A rare case of lipoid pneumonia attributed to amiodarone

We report a case of endogenous lipoid pneumonia secondary to long-term use of amiodarone (> 30 years) for atrial fibrillation in a 76-year-old Caucasian woman, presenting with cough and dyspnea. Endogenous Lipoid pneumonia is a rare underdiagnosed condition more prevalent in adults. It is usually asymptomatic and a diagnosis is generally made in patients who have become clinically unstable or when an abnormal lung shadow is found on a chest X-ray. In the case here described it was diagnosed by fiberoptic bronchoscopy with bronchoalveolar lavage (BALF) where fat-laden macrophages (oil red O stain) were identified. Since a history of use of oil-based products had been ruled out, amiodarone was deemed to be the most likely cause of lipoid pneumonia. The patient was managed with the replacement of amiodarone with digoxin and treated with oral prednisolone. The patient has remained clinically stable with radiological improvement during a follow-up of two years.

Endogenous lipoid pneumonia is an uncommon clinical condition, more prevalent in adult age, but generally underdiagnosed. It can be associated with bronchial obstruction [1], systemic diseases such as rheumatoid arthritis, Hodgkin’s lymphoma, and Wegener’s granulomatosis or it can be idiopathic [2]. Here we report the case of a 76-year-old woman who was diagnosed with endogenous lipoid pneumonia attributed to chronic use of amiodarone (30 years) and successfully treated with discontinuation of amiodarone and prescription of prednisolone. Amiodarone was replaced with digoxine . Most reported cases of lipoid pneumonia diagnosed as exogenous lipoid pneumonia are due to either aspiration or inhalation of mineral or vege oils [3, 11]. Lipoid pneumonia occurs mostly in the elderly and in children with developmental disabilities, presumably because these groups are more prone to aspiration [15].

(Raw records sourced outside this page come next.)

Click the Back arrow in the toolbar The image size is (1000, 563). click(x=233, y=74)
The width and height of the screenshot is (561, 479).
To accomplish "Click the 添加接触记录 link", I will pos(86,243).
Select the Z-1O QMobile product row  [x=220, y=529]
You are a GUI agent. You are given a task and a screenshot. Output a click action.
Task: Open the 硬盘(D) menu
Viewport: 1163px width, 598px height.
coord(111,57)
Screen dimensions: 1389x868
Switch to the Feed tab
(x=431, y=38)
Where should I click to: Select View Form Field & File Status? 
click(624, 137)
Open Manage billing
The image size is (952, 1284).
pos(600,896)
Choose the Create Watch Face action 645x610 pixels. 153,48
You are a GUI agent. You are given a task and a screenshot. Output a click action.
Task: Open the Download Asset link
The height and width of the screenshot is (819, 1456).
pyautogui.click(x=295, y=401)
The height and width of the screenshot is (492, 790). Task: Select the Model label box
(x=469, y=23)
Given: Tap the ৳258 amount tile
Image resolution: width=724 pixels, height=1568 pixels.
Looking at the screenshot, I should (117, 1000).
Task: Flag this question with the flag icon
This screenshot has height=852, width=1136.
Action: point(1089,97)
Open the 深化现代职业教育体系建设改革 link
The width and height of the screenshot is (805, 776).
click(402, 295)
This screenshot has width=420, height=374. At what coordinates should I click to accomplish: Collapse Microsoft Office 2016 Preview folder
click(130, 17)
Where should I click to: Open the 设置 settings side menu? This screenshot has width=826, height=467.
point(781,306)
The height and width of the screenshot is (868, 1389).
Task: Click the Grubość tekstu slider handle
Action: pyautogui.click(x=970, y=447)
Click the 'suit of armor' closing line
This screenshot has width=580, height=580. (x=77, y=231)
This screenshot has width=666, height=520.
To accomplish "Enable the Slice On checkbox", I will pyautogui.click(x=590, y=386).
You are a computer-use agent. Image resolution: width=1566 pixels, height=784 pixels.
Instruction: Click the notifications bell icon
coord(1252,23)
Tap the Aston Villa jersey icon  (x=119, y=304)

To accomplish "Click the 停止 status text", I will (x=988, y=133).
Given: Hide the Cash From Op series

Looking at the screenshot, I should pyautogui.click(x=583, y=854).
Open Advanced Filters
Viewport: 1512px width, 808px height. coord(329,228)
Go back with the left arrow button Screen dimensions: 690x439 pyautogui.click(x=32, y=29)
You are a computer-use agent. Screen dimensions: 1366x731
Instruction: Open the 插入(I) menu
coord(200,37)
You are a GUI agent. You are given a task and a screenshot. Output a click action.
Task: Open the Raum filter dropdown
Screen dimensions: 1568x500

A 76-year-old Caucasian female attended our pulmonology outpatient clinic with a four-week history of cough with mucous-purulent sputum and dyspnea. The patient was a nonsmoker and had worked for a few years in a cotton factory. Her past medical history was negative for any contact with substances known to be associated with lipoid pneumonia. She had not travelled recently and had no pets. She had been treated for atrial fibrillation with amiodarone (200 mg OD) for 30 years, systemic hypertension, diabetes mellitus type II and hypothyroidism. Physical examination revealed a well built and nourished patient with pulse rate 69 per minute and blood pressure 110/70 mmHg. Vital signs were within normal range with SpO2 of 95% in room air. Her physical examination revealed bibasal lung crackles, but no evidence of pallor, icterus, cyanosis, clubbing or lymphadenopathy. Her blood work-up was within normal range. Pulmonary function testing demonstrated moderate restrictive lung disease and a decreased diffusion capacity. (see Table 1).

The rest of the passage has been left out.